Le personnel des rédactions et ses représentants réunis aujourd’hui en Assemblée générale à 11h a décidé de la marche à suivre. La centaine de participant-e-s a décidé d’alerter l´opinion publique sur les méthodes de l´éditeur et les risques qui vont continuer de peser sur l´ensemble des titres du groupe à brève échéance.

Le personnel et ses représentant-e-s ont annoncé vouloir offrir une dernière chance à Tamedia de retirer les licenciements prononcés ce jour. Le but est également de demander aux gouvernements cantonaux, notamment ceux de Genève et Lausanne, de faire pression sur Tamedia pour qu’il revienne sur sa décision et prenne conscience du rôle qu’il a à jouer en tant qu’éditeur attaché à son cœur de métier dans le processus démocratique.
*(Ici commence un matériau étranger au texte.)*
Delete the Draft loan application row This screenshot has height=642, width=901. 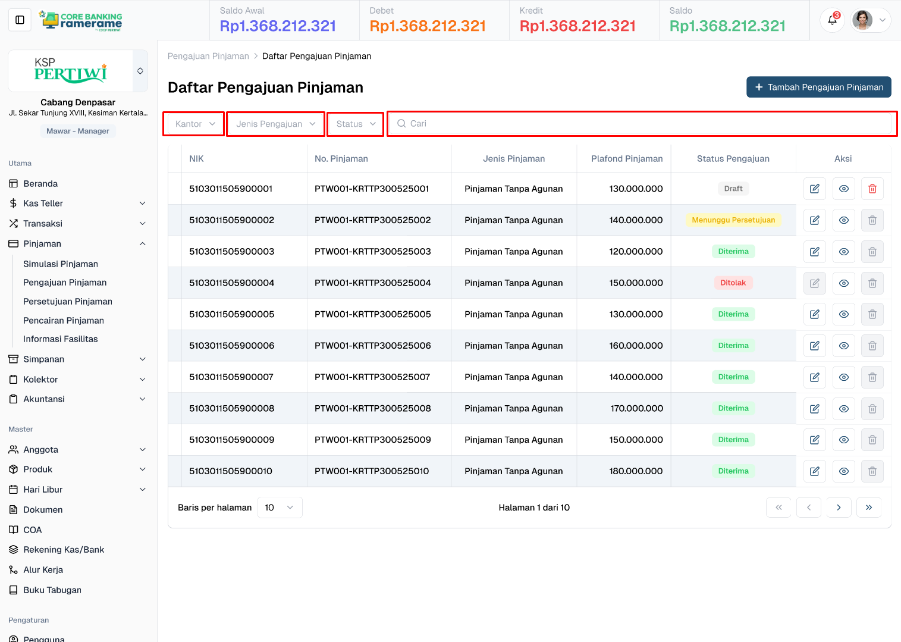pos(872,189)
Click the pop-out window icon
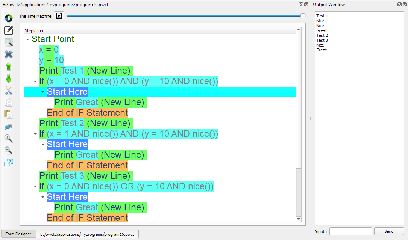408x240 pixels. pyautogui.click(x=8, y=163)
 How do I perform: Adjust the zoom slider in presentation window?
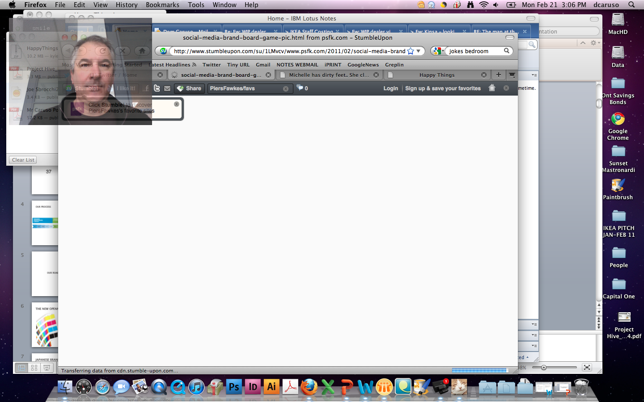(544, 368)
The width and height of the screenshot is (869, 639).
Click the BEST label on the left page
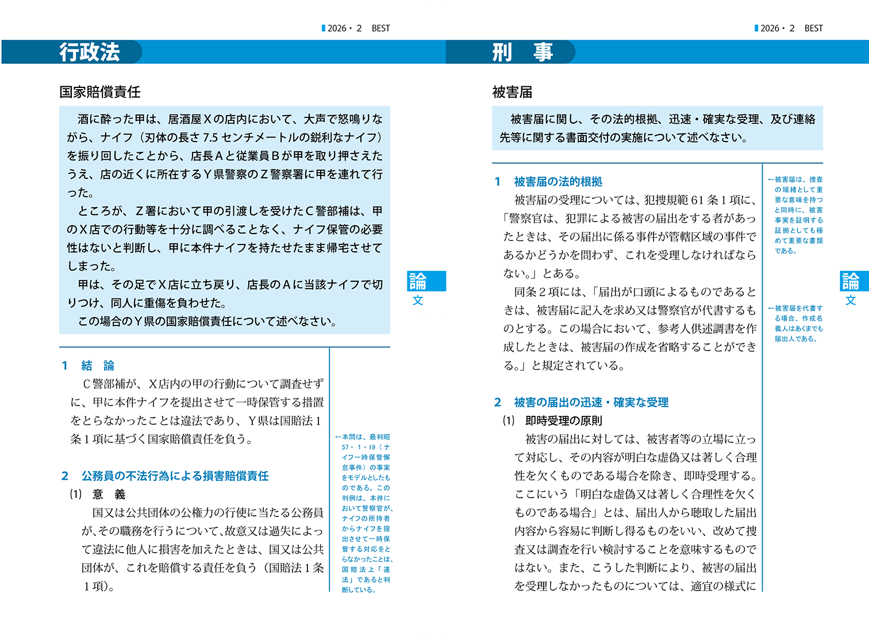[x=380, y=28]
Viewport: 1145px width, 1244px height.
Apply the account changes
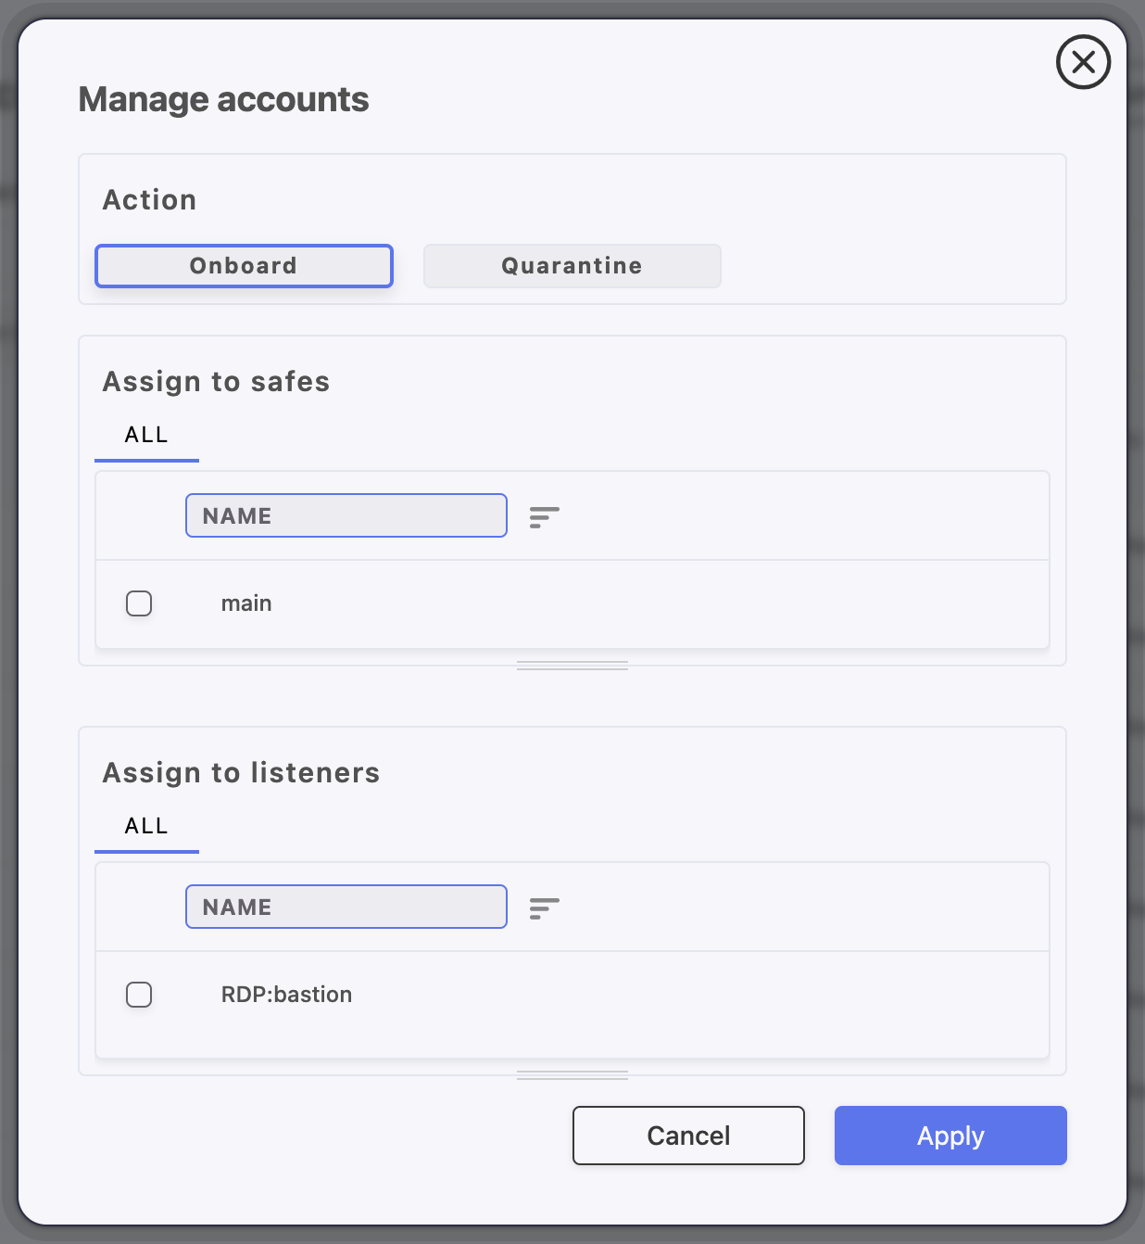point(950,1136)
Chaque citoyenne et citoyen de ce pays a droit à une information diversifiée et de qualité !

Le personnel et ses représentant-e-s vont également interpeller le conseil d’administration et son président, M. Supino.

Enfin, l’office de conciliation sera informé de la situation critique vécue par les rédactions et du fait que ce licenciement collectif est à leurs yeux et aux yeux de leurs représentant-e-s une mesure de coercition.

Si mardi 3 juillet 2018 à 11h30, la situation n’a pas évolué, le personnel et ses représentant-e-s décideront de mesures de lutte, pouvant aller jusqu’à la grève.